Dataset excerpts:
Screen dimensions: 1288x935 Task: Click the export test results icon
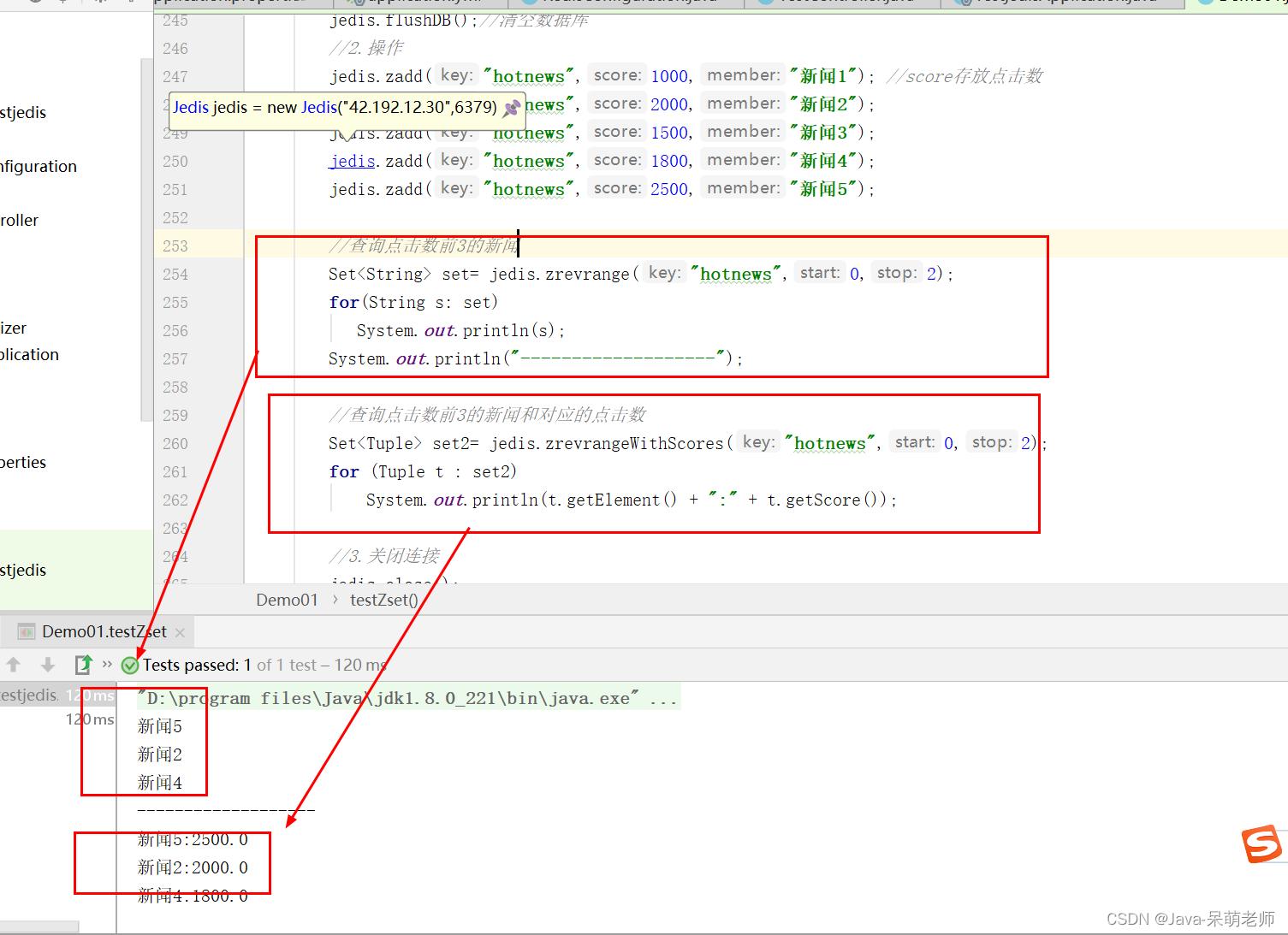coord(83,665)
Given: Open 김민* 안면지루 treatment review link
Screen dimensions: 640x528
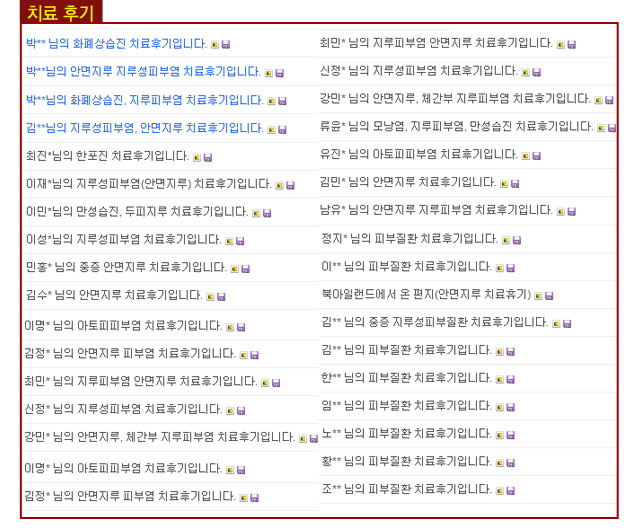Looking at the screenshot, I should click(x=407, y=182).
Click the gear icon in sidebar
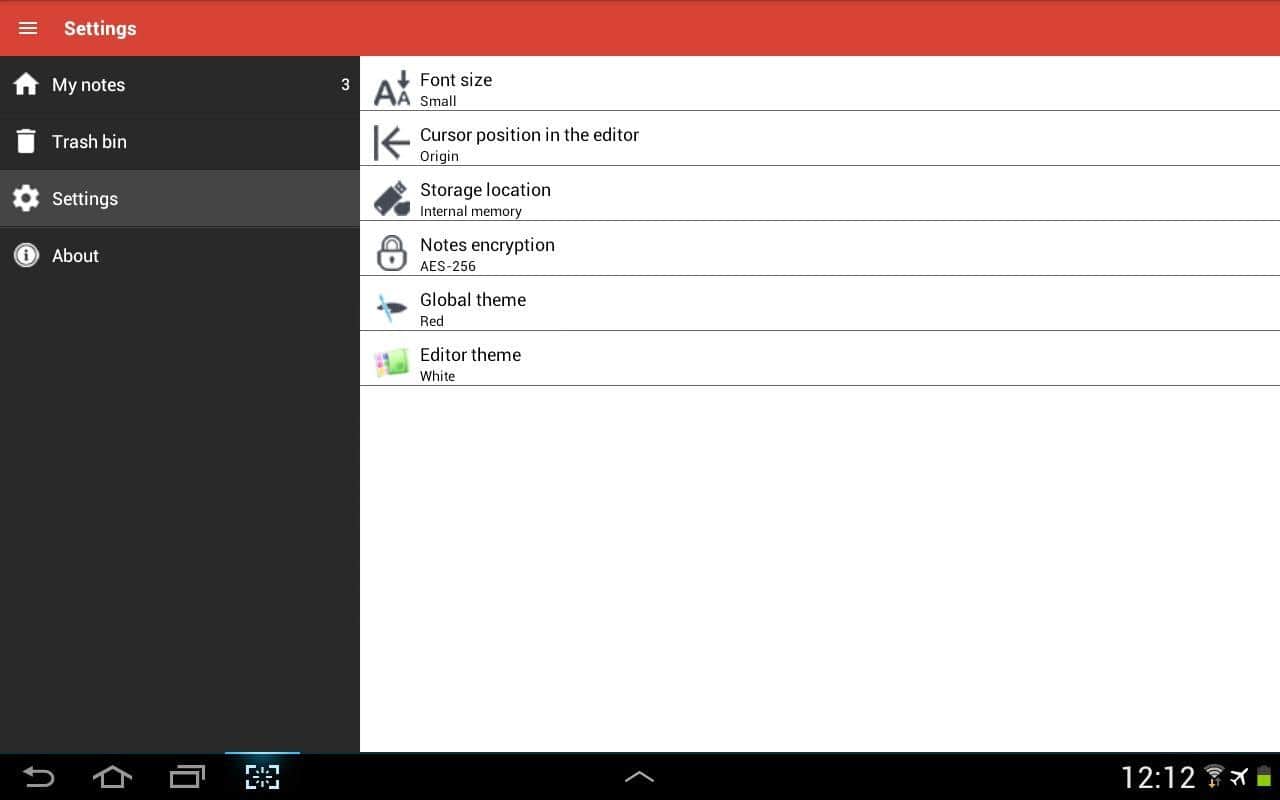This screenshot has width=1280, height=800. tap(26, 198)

» **Problem statement**
All lines after and including the one with "Given: Open 김민* 안면지루 treatment review link", through the end of the entries above, should be output exactly and by themselves. The pictures are to be left out.

» **Solution to this problem**
Given: Open 김민* 안면지루 treatment review link
Screen dimensions: 640x528
Looking at the screenshot, I should click(x=407, y=182).
Click the gear icon in sidebar
This screenshot has width=1280, height=800. tap(26, 198)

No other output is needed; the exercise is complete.